Rewrite the equations of the given boundary lines:

y = -x + 1 ==> x + y = 1

y = -x + 4 ==> x + y = 4

y = 2x + 2 ==> -2x + y = 2

y = 2x + 5 ==> -2x + y = 5

This tells us the parallelogram in the x-y plane corresponds to the rectangle in the u-v plane with 1 ≤ u ≤ 4 and 2 ≤ v ≤ 5.

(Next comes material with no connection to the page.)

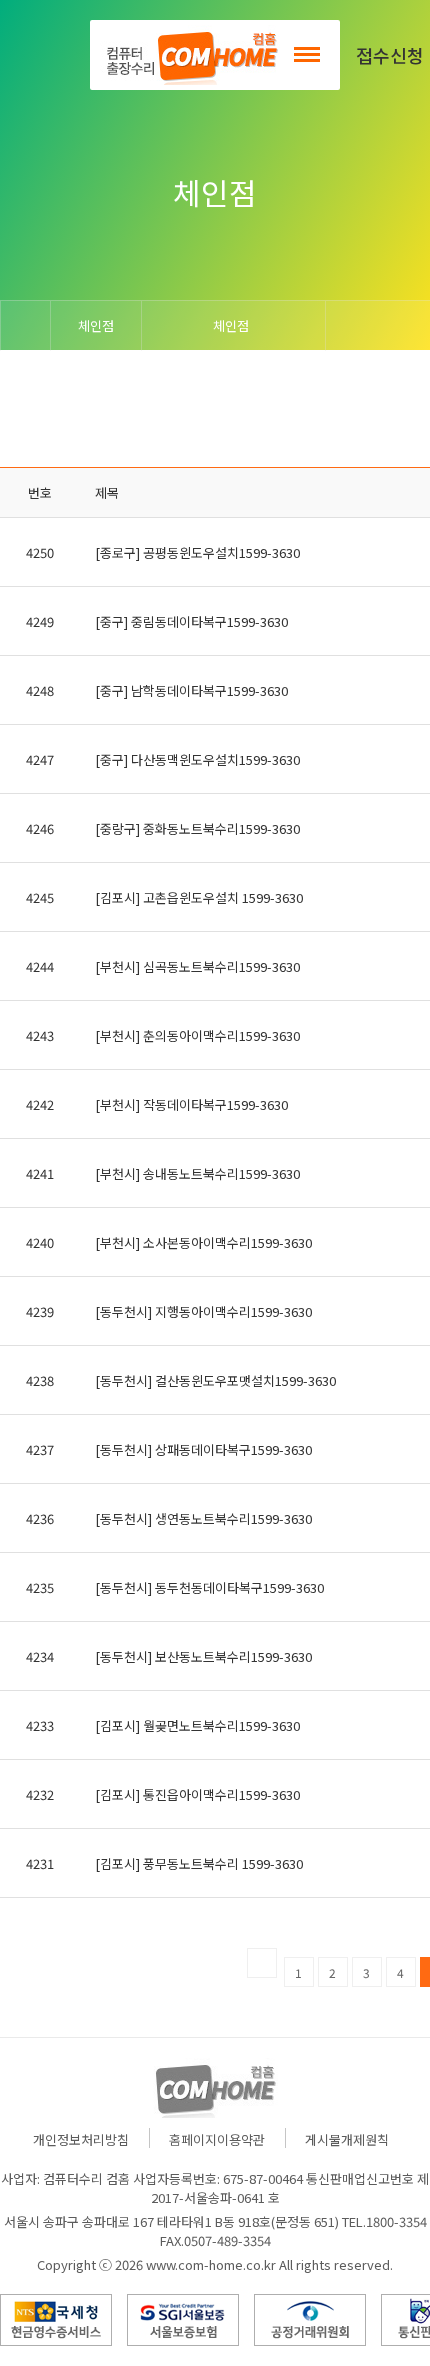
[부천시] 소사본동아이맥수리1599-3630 (203, 1242)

Compute the Jacobian determinant for this change of coordinates:

$J=\begin{bmatrix}\frac{\partial u}{\partial x}&\frac{\partial u}{\partial y}\\\frac{\partial v}{\partial x}&\frac{\partial v}{\partial y}\end{bmatrix}=\begin{bmatrix}1&1\\-2&1\end{bmatrix}\implies|\det J|=3$

Rewrite the integrand:

$-3x+4y=-3\cdot\dfrac{u-v}3+4\cdot\dfrac{2u+v}3=\dfrac{5u+7v}3$

The integral is then

$\displaystyle\iint_R(-3x+4y)\,\mathrm dx\,\mathrm dy=3\iint_{R'}\frac{5u+7v}3\,\mathrm du\,\mathrm dv=\int_2^5\int_1^45u+7v\,\mathrm du\,\mathrm dv=\boxed{333}$